All of this belies what is, to most readers, probably the more interesting element of this setup: the local Markdown monorepo itself. That decision predates my poking around at Obsidian, but I still have never really talked about it, and this seems as good a time as any to do so. Here are some scattered facts:

  1. Lee Robinson's blog post about Cursor largely rings true, even for internal docs. I appreciate that many organizations cannot expect every would-be editor or writer of internal docs to be able to write Markdown or interact with Git. But one of the luxuries of having a smaller and more technical team is the ability to ignore that constraint.

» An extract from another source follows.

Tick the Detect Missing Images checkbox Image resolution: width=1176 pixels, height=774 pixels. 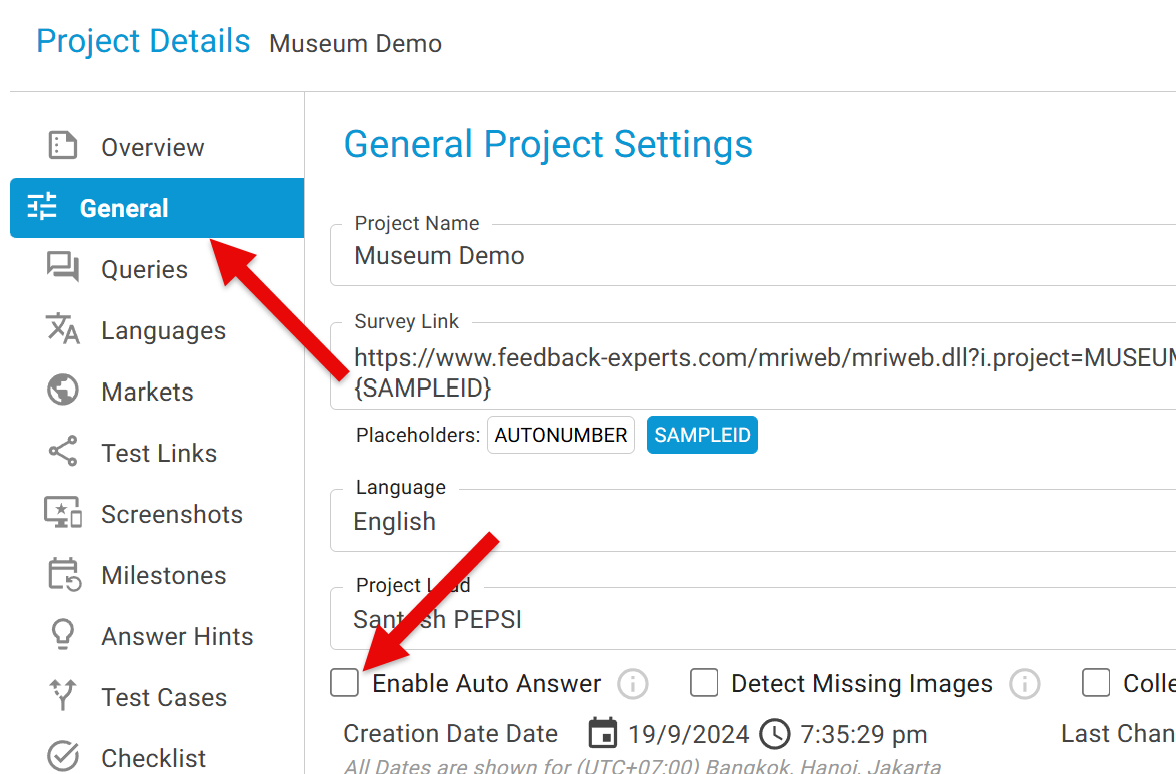[x=704, y=683]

  2. The single most useful thing we get out of this is the ability to search within internal docs and the codebase simultaneously and with speed, both from an editing standpoint and a research standpoint. This is such a killer feature that everything else pales in comparison. Docs die not due to intentional malice or incompetence, but due to drift.
  3. It also gives us the ability to write integration tests about our docs themselves—not the site, but the content. For example: every single API change needs to have a dedicated page with the breaking changes, or else we fail CI.
  4. Git gives you a lot of nice CMS-shaped things, such as versioning, though I'd be lying if I said we use this particularly heavily.
  5. Having internal docs ambiently exist for LLMs to discover and parse is really, really nice. Most other options, such as Notion or Confluence, have solved this problem through the shim of MCPs. But even though it's no longer novel, I feel like backlinking is still a somewhat underrated mechanism.

All in all: I am happy with this solution. Publish itself might go away; internal docs as Just Markdown will not.